Context: Elevated LDL cholesterol (LDL-C) is an important risk factor for atherosclerosis and cardiovascular disease. Variants in the proprotein convertase subtilisin/kexin type 9 (PCSK9) gene have been associated not only with plasma LDL-C concentration, but also with ischemic heart disease. Little is known about the genetic architecture of PCSK9 and its influence on LDL-C in American Indians.
Objective: We aimed to investigate the genetic architecture in the 1p32 region encompassing PCSK9 and its influence on LDL-C in American Indians.
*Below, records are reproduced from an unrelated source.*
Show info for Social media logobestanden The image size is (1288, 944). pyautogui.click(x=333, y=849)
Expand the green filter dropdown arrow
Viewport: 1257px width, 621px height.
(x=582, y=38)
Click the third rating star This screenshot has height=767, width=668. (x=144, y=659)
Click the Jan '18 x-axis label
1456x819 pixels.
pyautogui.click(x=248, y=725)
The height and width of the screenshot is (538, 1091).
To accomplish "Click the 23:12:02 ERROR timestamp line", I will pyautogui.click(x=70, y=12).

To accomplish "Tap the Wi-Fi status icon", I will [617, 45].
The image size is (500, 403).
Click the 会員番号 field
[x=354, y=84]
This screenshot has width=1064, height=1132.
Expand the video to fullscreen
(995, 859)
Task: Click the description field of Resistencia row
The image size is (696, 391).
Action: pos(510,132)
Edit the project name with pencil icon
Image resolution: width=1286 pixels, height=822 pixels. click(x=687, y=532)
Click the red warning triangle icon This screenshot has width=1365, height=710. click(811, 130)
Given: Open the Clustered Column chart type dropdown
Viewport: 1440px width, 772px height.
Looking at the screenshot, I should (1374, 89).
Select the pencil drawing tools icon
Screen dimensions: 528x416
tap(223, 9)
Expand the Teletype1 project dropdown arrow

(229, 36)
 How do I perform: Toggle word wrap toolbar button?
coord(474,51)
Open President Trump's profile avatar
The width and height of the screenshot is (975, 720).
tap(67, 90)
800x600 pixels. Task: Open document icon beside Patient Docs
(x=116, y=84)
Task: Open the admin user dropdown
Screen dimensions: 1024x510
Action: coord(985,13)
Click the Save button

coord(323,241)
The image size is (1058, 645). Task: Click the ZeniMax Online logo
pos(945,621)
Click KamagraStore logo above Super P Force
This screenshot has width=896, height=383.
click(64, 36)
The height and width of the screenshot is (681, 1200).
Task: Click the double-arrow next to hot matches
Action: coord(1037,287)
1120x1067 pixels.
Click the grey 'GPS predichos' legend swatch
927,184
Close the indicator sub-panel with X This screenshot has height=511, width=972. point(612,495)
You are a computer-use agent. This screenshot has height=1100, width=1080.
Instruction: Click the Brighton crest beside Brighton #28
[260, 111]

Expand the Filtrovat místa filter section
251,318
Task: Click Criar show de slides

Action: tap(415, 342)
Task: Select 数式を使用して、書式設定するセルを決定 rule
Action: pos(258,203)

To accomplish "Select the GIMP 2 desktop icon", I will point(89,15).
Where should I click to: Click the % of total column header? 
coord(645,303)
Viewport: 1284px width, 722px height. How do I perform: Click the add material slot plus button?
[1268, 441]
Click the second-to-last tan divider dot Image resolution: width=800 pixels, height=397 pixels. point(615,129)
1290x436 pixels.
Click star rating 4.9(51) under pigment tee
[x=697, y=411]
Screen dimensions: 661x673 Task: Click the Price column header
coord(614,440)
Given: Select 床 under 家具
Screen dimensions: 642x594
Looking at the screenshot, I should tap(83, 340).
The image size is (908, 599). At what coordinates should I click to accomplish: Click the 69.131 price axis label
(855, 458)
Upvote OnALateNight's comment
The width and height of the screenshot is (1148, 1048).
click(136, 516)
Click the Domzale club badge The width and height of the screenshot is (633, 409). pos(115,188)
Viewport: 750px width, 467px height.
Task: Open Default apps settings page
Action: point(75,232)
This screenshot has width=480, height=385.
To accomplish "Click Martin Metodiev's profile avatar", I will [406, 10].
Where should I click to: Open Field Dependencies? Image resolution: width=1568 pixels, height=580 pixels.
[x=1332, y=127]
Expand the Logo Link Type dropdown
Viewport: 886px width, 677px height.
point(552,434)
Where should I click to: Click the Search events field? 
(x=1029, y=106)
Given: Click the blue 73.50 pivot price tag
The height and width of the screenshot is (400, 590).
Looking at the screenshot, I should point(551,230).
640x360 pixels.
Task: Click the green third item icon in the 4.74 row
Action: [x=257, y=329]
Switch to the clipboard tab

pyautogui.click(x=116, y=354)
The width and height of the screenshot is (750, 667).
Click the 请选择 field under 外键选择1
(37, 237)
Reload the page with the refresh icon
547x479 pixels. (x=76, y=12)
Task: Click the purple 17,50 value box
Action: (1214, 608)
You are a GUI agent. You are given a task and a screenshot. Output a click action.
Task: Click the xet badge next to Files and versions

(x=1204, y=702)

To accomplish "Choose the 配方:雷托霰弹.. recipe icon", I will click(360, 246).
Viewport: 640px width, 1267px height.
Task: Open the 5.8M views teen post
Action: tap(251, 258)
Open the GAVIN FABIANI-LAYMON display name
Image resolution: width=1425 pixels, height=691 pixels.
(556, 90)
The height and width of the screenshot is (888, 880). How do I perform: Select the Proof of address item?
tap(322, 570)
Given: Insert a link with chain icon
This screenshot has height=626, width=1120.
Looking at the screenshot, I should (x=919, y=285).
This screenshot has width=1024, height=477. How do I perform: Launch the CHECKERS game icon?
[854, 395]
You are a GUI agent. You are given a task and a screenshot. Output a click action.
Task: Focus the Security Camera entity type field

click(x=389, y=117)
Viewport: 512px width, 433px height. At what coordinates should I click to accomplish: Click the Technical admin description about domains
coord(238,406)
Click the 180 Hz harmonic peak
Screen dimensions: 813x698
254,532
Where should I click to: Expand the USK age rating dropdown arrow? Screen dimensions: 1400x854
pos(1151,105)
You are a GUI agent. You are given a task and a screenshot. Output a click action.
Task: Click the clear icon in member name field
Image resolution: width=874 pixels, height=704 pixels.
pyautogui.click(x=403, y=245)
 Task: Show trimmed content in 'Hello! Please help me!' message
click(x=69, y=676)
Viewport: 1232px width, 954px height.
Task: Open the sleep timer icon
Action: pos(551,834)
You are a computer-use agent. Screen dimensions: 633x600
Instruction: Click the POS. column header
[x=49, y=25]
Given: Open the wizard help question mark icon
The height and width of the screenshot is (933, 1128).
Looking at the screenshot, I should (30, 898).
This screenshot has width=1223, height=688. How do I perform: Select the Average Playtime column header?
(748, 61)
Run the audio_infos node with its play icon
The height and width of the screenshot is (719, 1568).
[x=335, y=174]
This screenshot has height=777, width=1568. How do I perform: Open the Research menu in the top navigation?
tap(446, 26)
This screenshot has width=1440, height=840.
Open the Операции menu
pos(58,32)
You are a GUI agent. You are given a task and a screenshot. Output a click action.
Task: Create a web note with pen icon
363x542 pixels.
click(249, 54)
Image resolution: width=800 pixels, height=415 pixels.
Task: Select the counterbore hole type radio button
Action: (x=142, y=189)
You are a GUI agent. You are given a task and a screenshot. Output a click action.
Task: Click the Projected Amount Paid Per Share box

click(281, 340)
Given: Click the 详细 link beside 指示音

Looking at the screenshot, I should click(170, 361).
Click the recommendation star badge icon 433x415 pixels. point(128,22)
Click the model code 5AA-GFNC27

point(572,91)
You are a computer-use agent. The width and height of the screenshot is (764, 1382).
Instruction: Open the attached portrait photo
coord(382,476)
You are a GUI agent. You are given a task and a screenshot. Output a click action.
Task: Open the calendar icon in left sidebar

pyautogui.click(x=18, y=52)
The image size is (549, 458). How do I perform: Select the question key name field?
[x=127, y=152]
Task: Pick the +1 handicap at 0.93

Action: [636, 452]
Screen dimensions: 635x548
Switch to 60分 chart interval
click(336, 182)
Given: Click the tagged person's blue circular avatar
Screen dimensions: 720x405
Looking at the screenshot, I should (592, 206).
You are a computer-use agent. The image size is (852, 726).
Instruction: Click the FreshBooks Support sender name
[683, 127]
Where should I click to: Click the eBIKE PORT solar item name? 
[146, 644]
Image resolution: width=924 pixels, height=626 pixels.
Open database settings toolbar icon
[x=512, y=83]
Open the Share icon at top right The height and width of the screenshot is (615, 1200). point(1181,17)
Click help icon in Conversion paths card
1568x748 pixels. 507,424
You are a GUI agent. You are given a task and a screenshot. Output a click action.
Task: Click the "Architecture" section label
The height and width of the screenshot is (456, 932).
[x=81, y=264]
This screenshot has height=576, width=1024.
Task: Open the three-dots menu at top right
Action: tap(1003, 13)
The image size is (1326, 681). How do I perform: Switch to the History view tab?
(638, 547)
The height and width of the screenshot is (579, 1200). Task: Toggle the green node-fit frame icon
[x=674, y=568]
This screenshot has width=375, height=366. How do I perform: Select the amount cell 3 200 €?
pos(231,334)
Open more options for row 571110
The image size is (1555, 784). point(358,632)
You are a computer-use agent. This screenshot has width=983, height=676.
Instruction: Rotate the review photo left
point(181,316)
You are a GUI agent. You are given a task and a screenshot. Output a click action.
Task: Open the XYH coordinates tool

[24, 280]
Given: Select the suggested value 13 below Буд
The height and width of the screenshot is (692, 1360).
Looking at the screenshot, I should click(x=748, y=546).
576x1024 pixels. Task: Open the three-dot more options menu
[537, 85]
Design: The Strong Heart Family Study (SHFS) is a family-based genetic study.
Participants: Two thousand four hundred fifty eight American Indians from Arizona, Oklahoma, North Dakota, and South Dakota, who were genotyped by Illumina MetaboChip.
Results: We genotyped 486 SNPs in a 3.9 Mb region at chromosome 1p32 encompassing PCSK9 in 2458 American Indians. We examined the association between these SNPs and LDL-C. For common variants (MAF ≥ 1%), meta-analysis across the three geographic regions showed common variants in PCSK9 were significantly associated with higher LDL-C. The most significant SNP rs12067569 (MAF = 1.7 %, β = 16.9 ± 3.7, P = 5.9 × 10(-6)) was in complete LD (r(2) = 1) with a nearby missense SNP, rs505151 (E670G) (β = 15.0 ± 3.6, P = 3.6 × 10(-5)). For rare variants (MAF < 1%), rs11591147 (R46L, MAF = 0.9%) was associated with lower LDL-C (β = - 31.1 ± 7.1, P = 1.4 × 10(-5)). The mean (SD) of LDL-C was 76.9 (7.8) and 107.4 (1.0) mg/dL for those with and without the R46L mutation, respectively. One person who was homozygous for R46L had LDL-C levels of 11 mg/dL. In one family, 6 out of 8 members carrying the R46L mutation had LDL-C levels below the lower 10% percentile of LDL-C among all study participants.
Conclusions: Both rare and common variants in PCSK9 influence plasma LDL-C levels in American Indians. Follow-up studies may disclose the influence of these mutations on the risk of CVD and responses to cholesterol-lowering medications.